* STATED GOAL
Copy out the listing below, replacing every "Where should I click to" with "Where do I click to" and leaving all other text unchanged.

* SUPPLIED ENTRIES
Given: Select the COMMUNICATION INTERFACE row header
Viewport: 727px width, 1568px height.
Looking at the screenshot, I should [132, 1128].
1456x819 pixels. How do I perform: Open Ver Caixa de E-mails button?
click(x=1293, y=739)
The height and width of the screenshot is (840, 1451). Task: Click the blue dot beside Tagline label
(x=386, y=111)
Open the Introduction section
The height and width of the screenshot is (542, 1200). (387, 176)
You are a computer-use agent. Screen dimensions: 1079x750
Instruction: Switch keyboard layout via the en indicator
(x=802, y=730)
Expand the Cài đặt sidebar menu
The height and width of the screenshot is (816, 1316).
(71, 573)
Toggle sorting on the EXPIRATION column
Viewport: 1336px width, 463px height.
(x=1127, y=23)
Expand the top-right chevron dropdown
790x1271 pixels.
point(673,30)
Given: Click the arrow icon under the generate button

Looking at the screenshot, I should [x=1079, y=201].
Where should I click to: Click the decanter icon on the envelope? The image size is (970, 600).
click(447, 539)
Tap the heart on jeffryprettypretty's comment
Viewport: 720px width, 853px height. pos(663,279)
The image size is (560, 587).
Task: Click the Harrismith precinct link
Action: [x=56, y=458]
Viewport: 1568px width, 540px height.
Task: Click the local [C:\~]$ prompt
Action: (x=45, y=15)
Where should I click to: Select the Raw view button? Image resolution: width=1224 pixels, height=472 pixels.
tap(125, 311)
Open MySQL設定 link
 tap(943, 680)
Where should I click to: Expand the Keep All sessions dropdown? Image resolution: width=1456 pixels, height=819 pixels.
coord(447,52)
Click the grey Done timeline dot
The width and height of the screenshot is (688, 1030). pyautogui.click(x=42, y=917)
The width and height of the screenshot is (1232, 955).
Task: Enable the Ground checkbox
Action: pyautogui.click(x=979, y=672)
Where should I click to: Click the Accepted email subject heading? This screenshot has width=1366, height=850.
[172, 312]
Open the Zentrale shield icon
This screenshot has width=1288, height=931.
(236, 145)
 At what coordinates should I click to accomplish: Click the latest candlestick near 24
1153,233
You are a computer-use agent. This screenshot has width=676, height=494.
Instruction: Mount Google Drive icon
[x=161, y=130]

* TASK RESPONSE
Given: Select the COMMUNICATION INTERFACE row header
Viewport: 727px width, 1568px height.
Looking at the screenshot, I should [132, 1128].
1456x819 pixels. How do I perform: Open Ver Caixa de E-mails button?
click(x=1293, y=739)
The height and width of the screenshot is (840, 1451). Task: Click the blue dot beside Tagline label
(x=386, y=111)
Open the Introduction section
The height and width of the screenshot is (542, 1200). (387, 176)
You are a computer-use agent. Screen dimensions: 1079x750
Instruction: Switch keyboard layout via the en indicator
(x=802, y=730)
Expand the Cài đặt sidebar menu
The height and width of the screenshot is (816, 1316).
(71, 573)
Toggle sorting on the EXPIRATION column
Viewport: 1336px width, 463px height.
(x=1127, y=23)
Expand the top-right chevron dropdown
790x1271 pixels.
point(673,30)
Given: Click the arrow icon under the generate button

Looking at the screenshot, I should [x=1079, y=201].
Where do I click to: Click the decanter icon on the envelope? The image size is (970, 600).
click(447, 539)
Tap the heart on jeffryprettypretty's comment
Viewport: 720px width, 853px height. pos(663,279)
The image size is (560, 587).
Task: Click the Harrismith precinct link
Action: [x=56, y=458]
Viewport: 1568px width, 540px height.
Task: Click the local [C:\~]$ prompt
Action: (x=45, y=15)
Where do I click to: Select the Raw view button? Image resolution: width=1224 pixels, height=472 pixels.
tap(125, 311)
Open MySQL設定 link
 tap(943, 680)
Where do I click to: Expand the Keep All sessions dropdown? Image resolution: width=1456 pixels, height=819 pixels.
coord(447,52)
Click the grey Done timeline dot
The width and height of the screenshot is (688, 1030). pyautogui.click(x=42, y=917)
The width and height of the screenshot is (1232, 955).
Task: Enable the Ground checkbox
Action: pyautogui.click(x=979, y=672)
Where do I click to: Click the Accepted email subject heading? This screenshot has width=1366, height=850.
[172, 312]
Open the Zentrale shield icon
This screenshot has width=1288, height=931.
(236, 145)
 At what coordinates should I click to accomplish: Click the latest candlestick near 24
1153,233
You are a computer-use agent. This screenshot has width=676, height=494.
Instruction: Mount Google Drive icon
[x=161, y=130]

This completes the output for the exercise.